An air cargo for around 1.3 million doses that arrived in Mexico from the United States on Thursday night was the first part of the shipments of Argentine-made active ingredient for the vaccine, the official said.
The Mexican government previously said Thursday’s shipment contained about 1.2 million doses. Under the deal with AstraZeneca, Argentina makes the vaccine active ingredient that is then bottled in Mexico and sent across Latin America.
The active ingredient for the remaining 2.7 million or so doses will reach Mexico between this week and next, the official said, asking not to be named to speak freely.
An Argentine government spokesperson said they could not for the moment confirm the arrival of Argentine-made ingredients in Mexico over the next week.

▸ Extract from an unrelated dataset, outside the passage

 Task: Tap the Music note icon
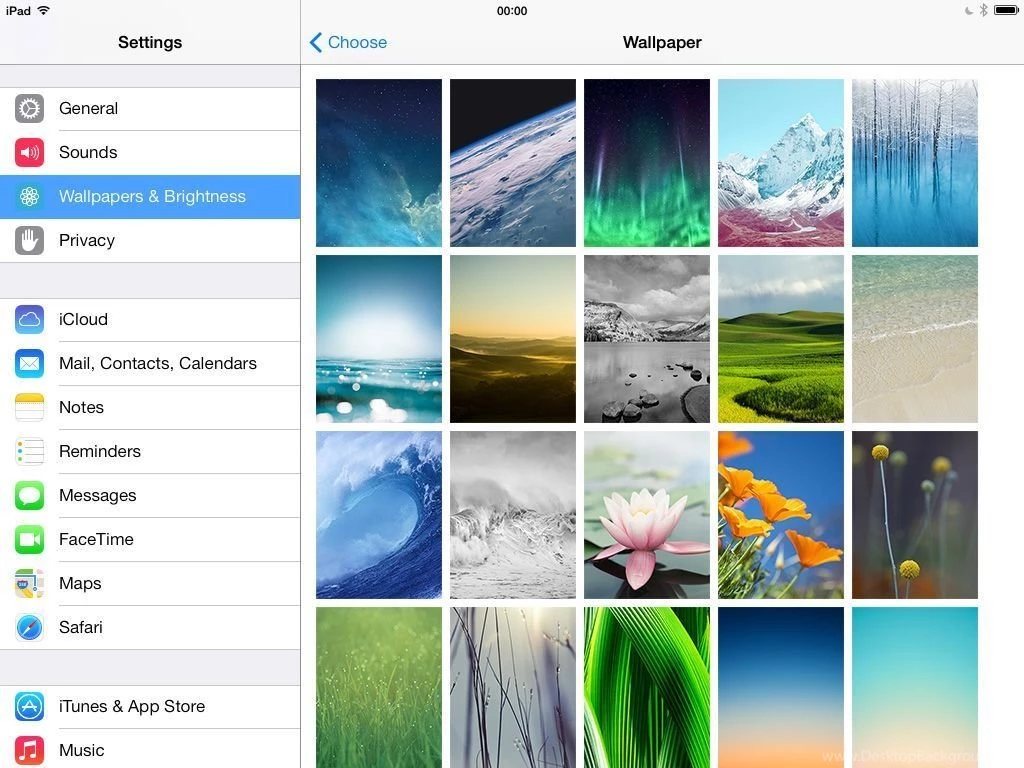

The first doses under the deal are now due to hit the streets next week, after delays in preparing the bottling plant in Mexico pushed back an original March deadline.
Many countries in Latin America, a region with some of the world’s worse infection rates, have struggled to find adequate supplies of vaccines to battle coronavirus.
When the AstraZeneca factory in Mexico reaches full capacity it is expected help relieve that pressure by providing some 150 million doses for the region this year.
Mexico’s own vaccination program, which got off to a slow start after Western companies delayed deliveries of promised doses, has picked up pace in recent weeks.
On Wednesday, Mexico injected a record 727,638 doses, health ministry data shows.